1995 , MacKenzie, Douglas Christopher , Arkin, Ronald C. , Cameron, Jonathan M.

Specifying a purely reactive behavioral configuration for use by a multiagent team executing a mission requires both a careful choice of the behavior set and the creation of a temporal chain of behaviors which executes the mission. This difficult task is simplified by applying an object-oriented approach to the design of sequences of behavioral configurations where a methodology called temporal sequencing is used to partition the mission into discrete operating states and enumerate the perceptual triggers which cause transitions between those states. Several smaller independent configurations can then be created with each implementing one state, completing one step in the sequence. When properly constructed, these configurations (assemblages) become high level primitives reusable in subsequent projects, reducing development time. In the multi-vehicle domain being studied for the ARPA Demo II project, assemblages such as travel_to_location and occupy_location consist of groups of basic behaviors associated with coordination mechanisms that allow the group to be treated as a single coherent behavior. For example, travel_to_location consists of move_to_goal, avoid_obstacle, avoid_robot, noise, and stay_in_formation primitive behaviors moderated by a cooperative coordination operator.

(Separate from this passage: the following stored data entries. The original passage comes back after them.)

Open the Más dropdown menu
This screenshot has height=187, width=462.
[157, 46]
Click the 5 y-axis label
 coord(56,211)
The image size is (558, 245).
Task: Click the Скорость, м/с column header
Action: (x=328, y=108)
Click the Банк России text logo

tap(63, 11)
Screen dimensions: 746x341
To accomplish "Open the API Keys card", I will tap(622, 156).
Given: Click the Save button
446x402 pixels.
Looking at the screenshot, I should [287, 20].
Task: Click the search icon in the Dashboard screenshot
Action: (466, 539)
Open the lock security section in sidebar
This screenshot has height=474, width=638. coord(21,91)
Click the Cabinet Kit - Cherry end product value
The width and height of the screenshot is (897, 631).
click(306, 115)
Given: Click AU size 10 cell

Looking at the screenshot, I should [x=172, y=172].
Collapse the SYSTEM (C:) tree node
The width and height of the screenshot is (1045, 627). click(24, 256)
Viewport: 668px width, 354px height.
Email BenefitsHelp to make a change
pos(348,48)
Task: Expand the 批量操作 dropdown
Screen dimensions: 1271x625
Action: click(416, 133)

Upon instantiation, the assemblage is parameterized with a particular formation, goal location, and termination conditions. A mission coordination operator determines which assemblage to activate based upon the mission being executed and the current state of the system. A scenario language has been developed which allows specifying missions as sequences of steps, where each step invokes a particular assemblage. The missions are specified in a structured user-friendly language targeted for groups of cooperating robotic vehicles executing military-style scout missions. Various multiagent missions have been demonstrated in simulation using this system. Deployment on Denning mobile robots demonstrates the utility of this mission execution system, while later deployment on the ARPA Demo II test platforms will ultimately allow comparisons with software developed using other methods.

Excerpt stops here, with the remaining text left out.